In fact, the trait runs in her family. Like her father and grandfathers before her, she’s focused on accelerating opportunity and building communities. That’s why she’s turning a section of the historic Everett Mills complex, in Lawrence, Massachusetts, into a common space that will foster opportunities for collaboration and mentorship.

Inspired by the idea of “maker spaces,” Paley Nadel has joined with community organizer Jennifer Hilton to create a space to share resources, including a motion-capture studio, a 3-D printing lab, and woodworking and textile tools, with new generations of Lawrence entrepreneurs.

The Maker Innovation Lab Lawrence (MILL) will open this summer.
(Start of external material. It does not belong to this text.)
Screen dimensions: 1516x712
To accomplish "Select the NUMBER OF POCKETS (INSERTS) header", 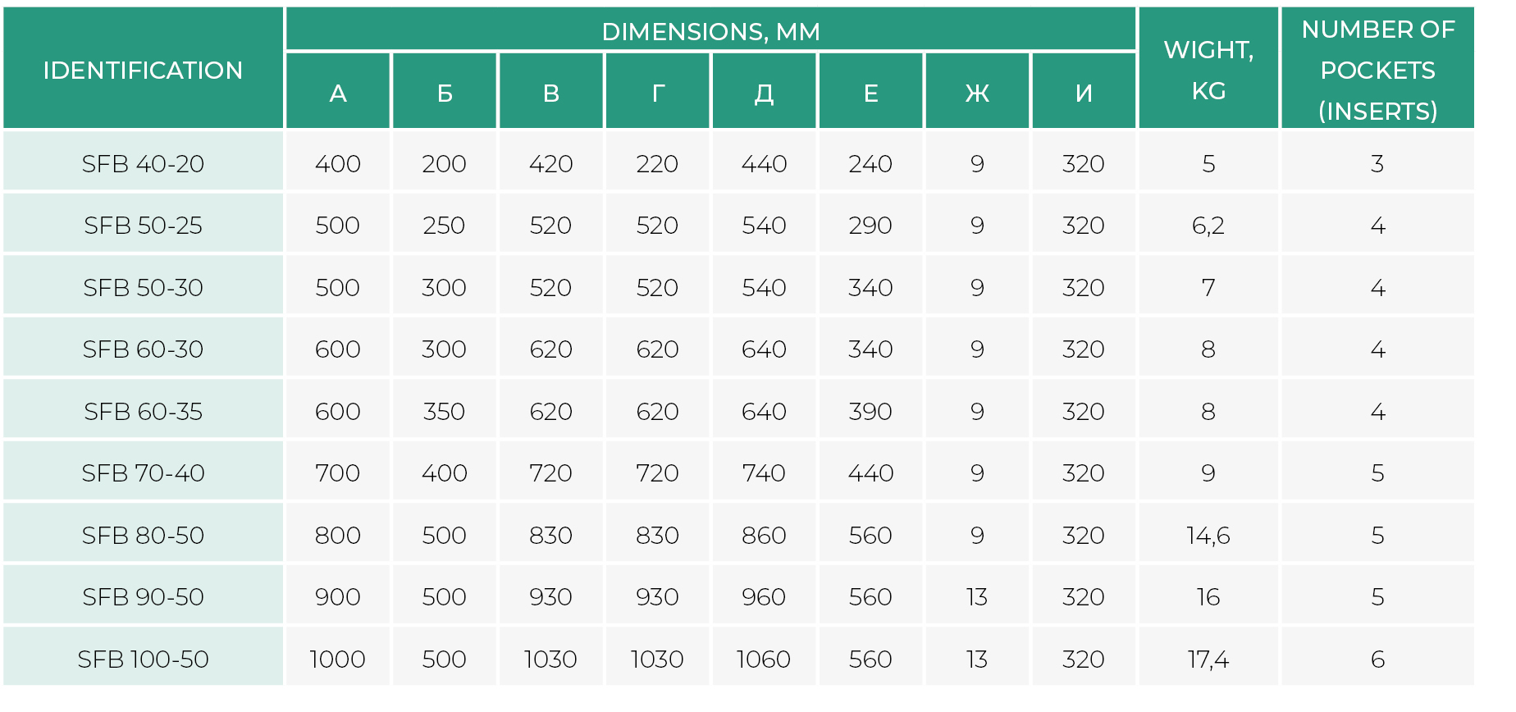I will point(1377,70).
Established businesses and startups as well as individual artists and craftspeople will be encouraged to join, says Paley Nadel.

“I see the MILL as a steppingstone for local entrepreneurs, as well as a source of business growth and workforce development,” she says.

In 1981, her father, Bert Paley, purchased the Everett Mills, which, when it housed textile factories, employed hundreds of immigrant workers, including his Russian-born mother. A successful outerwear manufacturer, Paley recognized the complex could be a formidable economic engine. Soon, he was attracting job-creating tenants such as Ralph Lauren to the site.

Paley Nadel became the owner/manager of the Everett Mills — which today provides space for a wide range of tenants, including high-tech businesses and health providers — after her father died in 2008. “My dad loved hearing about people’s businesses and providing any help he could,” she says. “I’ve come to appreciate what he did, and I try to honor that now.”

The family’s interest in community building extends back to both of Paley Nadel’s grandfathers, who played a role in Brandeis’ early days: Henry Cohen was a benefactor; Morris Palefsky was the contractor who built the Bernstein-Marcus Administration Center. (Other Brandeis alums in the family include Paley Nadel’s brother, Rabbi Michael Paley ’75, and niece Lindsey Freedman ’03.)

Even as an undergrad, Paley Nadel, an English major who minored in urban studies, thought about how property and buildings can contribute to community development. “I was lucky to study with professors who were looking at the urban experience through literature,” she says, citing English department faculty members Philip Fisher and Allen Grossman, PhD’60, P’99, as particularly strong influences.

Later, Paley Nadel earned a master’s in urban planning at MIT. She became the first executive director of Groundwork Lawrence, a community-based nonprofit aimed at improving open spaces, environmental education and access to healthy food.

Unemployment in Lawrence has dropped over the past four years. Paley Nadel is happy to be playing a role in the city’s revitalization.

“Lawrence is vibrant, and filled with opportunity and amazing, creative people,” she says. “It makes me love coming to work every day.”